La symptomatologie digestive est fréquemment rapportée lors de l’intoxication par M’khinza et constitue le principal symptôme chez les cas déclarés au CHU.
 
Bienfaits et effets toxiques prouvés

Il est vrai que l’ansérine est reconnue, scientifiquement parlant, pour avoir de grandes  vertus médicinales.

Elle est antipyrétique (combat la fièvre), antalgique (contre la douleur), hémostatique (arrête les hémorragies) et antispasmodique (contre les spasmes musculaires).

Pour revenir aux deux cas d’intoxication graves liées à l’usage thérapeutique de M’khinza, l’évolution a été favorable chez un et fatale pour l’autre.

 « Les effets indésirables rapportés chez les cas notifiés étaient digestifs (vomissement, douleurs épigastriques), cardio-vasculaires (tachycardie), neurologiques (céphalées, convulsions voire coma), rénaux (insuffisance rénale aiguë), hémorragiques et cutanés (prurit, purpura) ».

Explications du CAPM

Intoxications à l’ansérine ou mkhinza, prouvées chez les bébés
Selon le CAPM, « la plante entière est employée en médecine traditionnelle (racine, feuilles, fleurs, écorce, graines), fraîche ou desséchée, sous forme d’infusion ou de jus frais dans les affections gastro-intestinales, la typhoïde, la dysenterie de l’enfant et de l’adulte, contre les abcès buccaux, les ulcérations et les plaies purulentes.  En applications locales, la plante fraiche est utilisée comme antipyrétique.

Seulement,  l’usage thérapeutique de cette plante peut être responsable de nombreuses intoxications liées principalement au surdosage et à un stockage inadéquat.

Elle contient principalement 60 à 80 % d’un peroxyde terpénique : l’ascaridole, et de 20 à 30 % de carbures terpéniques. On y a trouvé, en plus, de l’acide butyrique et du salicylate de méthyle.

Si l’ascaridole a un effet bénéfique, à travers son activité vermifuge, mais il est responsable aussi de la toxicité par l’inhibition du complexe I de la chaine respiratoire avec une inhibition des réactions d’oxydo-réduction au niveau mitochondrial.

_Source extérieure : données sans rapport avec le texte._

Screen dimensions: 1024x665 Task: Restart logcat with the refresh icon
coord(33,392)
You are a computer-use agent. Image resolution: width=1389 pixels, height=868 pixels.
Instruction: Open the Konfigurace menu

La toxicité de la plante commence par des troubles digestifs (vomissements, diarrhées), atteint le système neurologique (dépression du SNC, céphalées, convulsions, coma), produit des troubles neurosensorielles (surdité, trouble visuel) et peut se compliquer par des signes cardiovasculaires, hépatiques et rénaux.

Il est donc temps d’arrêter de boire ces infusions ou d’en  faire des cataplasmes, à tout bout de champ, sans en connaitre les conséquences, surtout pour ce qui est des enfants.

Le CAPM tire la sonnette d’alarme, surtout au niveau de la région Fès-Meknès où le recours à la phytothérapie par les habitants est fréquent. Outre une sensibilisation sur ces toxicités neurologiques au profit des parents, les médecins sont sommés de penser à ce genre de plantes dans leur diagnostic.